A: I think he’s a very sincere person. I’ve been covering the evangelical movement for close to 20 years now, and I see the cracks and the flaws, have seen them over the years. No one is perfect, and he’s not perfect. He’s a man of some ambition, I think he will admit to that, but he lives his faith, he has a good family life, at least that which we can see. He doesn’t live extravagantly, he’s relatively modest in the way he lives his life, and with him I really believe what you see is what you get. At the same time he is ambitious he’s also modest, and he puts people at ease. He makes people feel good when they listen to him. He makes people want to be better people, I think, in his sermons. That’s the kind of sermonizer he is, and he’s a short guy, relatively speaking, and he’s not intimidating in that sense.
Q: As he steps more and more onto the national scene, what are the challenges he might face?
A: I think if he steps too far too fast that’s always a problem. If he flies too close to the sun his wings will melt, I think. But he’s a very careful person, and he’s made these moves step by step. He could reach too far. He could try to take the coalition further than it wants to let him go. We have the example of Richard Cizik, who was in that cohort of younger leaders, more moderate leaders, and he misspoke or said something he really believed in an arena he really should not have done so, as far as evangelicals are concerned, and he gave his enemies an opportunity to chop off his head. I think that’s probably the greatest risk that Joel Hunter faces, that he will reach too far in a coalition or reach out perhaps to someone or some group that evangelicals think are wrong.
Q: Say a little more about his episode with the Christian Coalition.
A: Even when Hunter seems to misstep, it’s not really a misstep. When he took the job at the Christian Coalition I think he understood that he was taking a risk for the things that he supported, so that even though he did not take that job—eventually he was forced out—he really won, because the issues on which he lost his job were the right issues as far as the coming evangelical movement is concerned. He’s where evangelicalism was going, even if he wasn’t where the Christian Coalition was going. They couldn’t adapt to him, and ultimately I think they will or they’ll fold.
Q: We talked a little bit about how he’s regarded in the community, but let’s speak specifically about the interfaith world. He has been involved in some interfaith dialogue, and I know that he has been involved in some Muslim dialogue overseas, but also there’s a strong Jewish community here in Florida. How is he regarded among other faith groups?
A: The previous leaders of the evangelical and the Christian community more broadly here were not all that big on interfaith dialogue, and as they left the scene and as Hunter assumed his role as a local leader he was at the forefront of reaching out to other faiths, whereas in the past evangelicals only spoke to each other. They didn’t even speak to the mainliners, but with Hunter he not only speaks with the mainliners, he speaks with the Muslims and the Jews. He’s been very out front.

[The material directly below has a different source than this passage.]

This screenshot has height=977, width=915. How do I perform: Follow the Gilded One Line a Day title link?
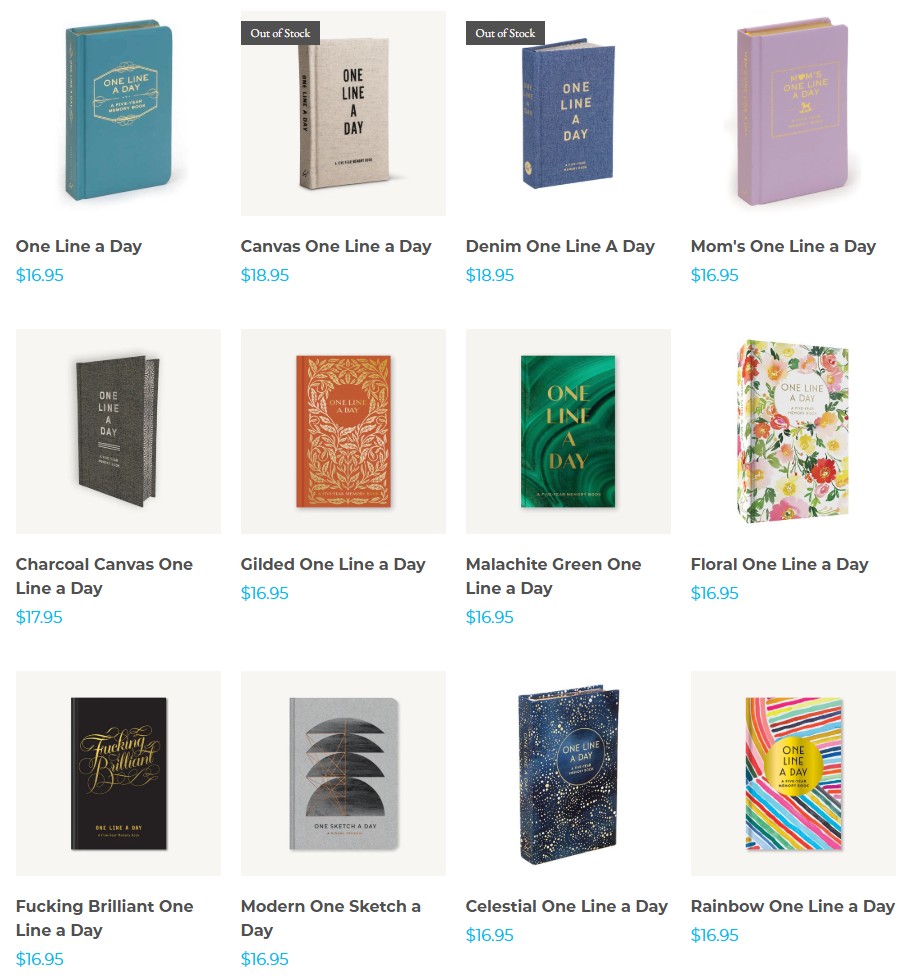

He’s made common cause with our Catholic bishop on immigration reform and lowering the tone of rhetoric in the previous presidential campaign, whereas our Protestant leaders before that would never have reached out to the Catholic bishop, and so he’s reached out to other Christians, non-evangelicals, and to Muslims and to Jews and to Hindus in a way that’s really set a new tone for the religious community locally.